- Origin: Oakdale, California, USA
- Genres: Indie rock, Americana
- Years active: 1997-
- Labels: Sweat of the Alps, Future Farmer, Way Grimace Records
- Members: Neil Jackson : Vocals, guitar, piano Davey Burtch : Drums Sean Norman : guitar, keyboard Ken Michaels : bass
- Past members: Doug Rice : keyboard (1997-1999) Matt Candelario : Bass Guitar (1997-2007) Anthany Rossi : Bass Guitar (2010-2012) Chris Doud : Guitar (2001-2004) Susane Reis : Piano/Keyboard, Guitar, Percussion (2001-2008) Joshua Barragan : keyboard (2010-2011) Jacob Canada : bass guitar (2011-2012)

Element and text position data
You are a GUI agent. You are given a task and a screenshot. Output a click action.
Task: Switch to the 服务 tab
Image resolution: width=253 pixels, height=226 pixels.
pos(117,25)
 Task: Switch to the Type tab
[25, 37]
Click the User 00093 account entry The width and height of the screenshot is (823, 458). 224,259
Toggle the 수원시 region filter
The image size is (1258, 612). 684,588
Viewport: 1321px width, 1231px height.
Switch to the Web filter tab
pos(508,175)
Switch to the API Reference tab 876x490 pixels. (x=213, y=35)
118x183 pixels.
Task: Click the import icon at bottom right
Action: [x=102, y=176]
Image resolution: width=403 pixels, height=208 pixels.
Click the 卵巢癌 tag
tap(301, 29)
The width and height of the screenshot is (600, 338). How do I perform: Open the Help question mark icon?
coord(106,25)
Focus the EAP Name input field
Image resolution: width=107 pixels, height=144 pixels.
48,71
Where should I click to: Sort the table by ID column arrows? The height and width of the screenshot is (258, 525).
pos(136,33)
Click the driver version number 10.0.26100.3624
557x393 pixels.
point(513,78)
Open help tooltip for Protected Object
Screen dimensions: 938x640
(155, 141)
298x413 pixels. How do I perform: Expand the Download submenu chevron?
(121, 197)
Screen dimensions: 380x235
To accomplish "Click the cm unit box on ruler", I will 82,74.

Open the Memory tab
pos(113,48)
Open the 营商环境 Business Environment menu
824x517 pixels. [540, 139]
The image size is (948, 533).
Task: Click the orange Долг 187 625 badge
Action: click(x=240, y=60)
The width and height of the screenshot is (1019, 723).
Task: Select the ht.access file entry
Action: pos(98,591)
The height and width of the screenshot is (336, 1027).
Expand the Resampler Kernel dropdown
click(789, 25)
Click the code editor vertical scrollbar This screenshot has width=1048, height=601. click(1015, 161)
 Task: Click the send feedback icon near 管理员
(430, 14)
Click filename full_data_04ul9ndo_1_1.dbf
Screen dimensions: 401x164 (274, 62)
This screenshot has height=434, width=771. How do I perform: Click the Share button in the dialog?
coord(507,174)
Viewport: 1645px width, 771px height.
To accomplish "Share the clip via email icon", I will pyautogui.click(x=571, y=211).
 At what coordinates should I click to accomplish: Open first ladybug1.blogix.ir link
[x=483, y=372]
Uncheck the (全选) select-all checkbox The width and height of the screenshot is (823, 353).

**COMPLETE THE FOLLOWING:**
a) Can you repeat the stretch of the band profile from "- Origin: Oakdale, California, USA" through "bass guitar (2011-2012)"?
b) Could you go on with the band profile, starting after its final line?

**TASK ANSWERS:**
a)
- Origin: Oakdale, California, USA
- Genres: Indie rock, Americana
- Years active: 1997-
- Labels: Sweat of the Alps, Future Farmer, Way Grimace Records
- Members: Neil Jackson : Vocals, guitar, piano Davey Burtch : Drums Sean Norman : guitar, keyboard Ken Michaels : bass
- Past members: Doug Rice : keyboard (1997-1999) Matt Candelario : Bass Guitar (1997-2007) Anthany Rossi : Bass Guitar (2010-2012) Chris Doud : Guitar (2001-2004) Susane Reis : Piano/Keyboard, Guitar, Percussion (2001-2008) Joshua Barragan : keyboard (2010-2011) Jacob Canada : bass guitar (2011-2012)

b)
- Website: http://www.builtlikealaska.bandcamp.com

= Built Like Alaska =

Indie rock band from USA

Built Like Alaska is an indie rock band from Oakdale, California, USA. Forming shortly after Jackson's return to Oakdale from Humboldt State University in 1996, the band began playing local dives, dumps and police bars as a three-piece outfit. Signing with Grandaddy's Sweat of the Alps label, they released their début full-length, Hopalong, in 2003. They attracted the attention of a larger indie label, Future Farmer, who released album number two, Autumnland, and re-released Hopalong, both in 2005. Also in 2005, the band provided the score for Scott Coffey's film Ellie Parker and spent a good deal of the summer touring the U.S. In 2011 Built Like Alaska released their 3rd album In Troubled Times... on now defunct Future Farmer (re-released 2019 on Way Grimace Records). 2020 brings the release of a long-awaited 4th record entitled Apartments on Way Grimace Records. After 20 years in the making and many failed attempts at completing the record, it seems that the 11 song album will tell the stories of the residents of a ramshackle apartment complex in which Jackson used to work at as an on site "fix it man".

==Discography==

===Albums and EPs===
- This Song Will Bury You (2000, self-released)
- Hopalong (2003, Sweat of the Alps; 2005, Future Farmer)
- Pamphlets and Films EP (2003, self-released)
- Autumnland (2005, Sweat of the Alps/Future Farmer)
- Don't Mess With X-Mas (2010, self-released)
- In Troubled Times (2011, Future Farmer)
- The Coldest Carnie's Heart (2019, self-released)
- Apartments (January 2020, Way Grimace Records)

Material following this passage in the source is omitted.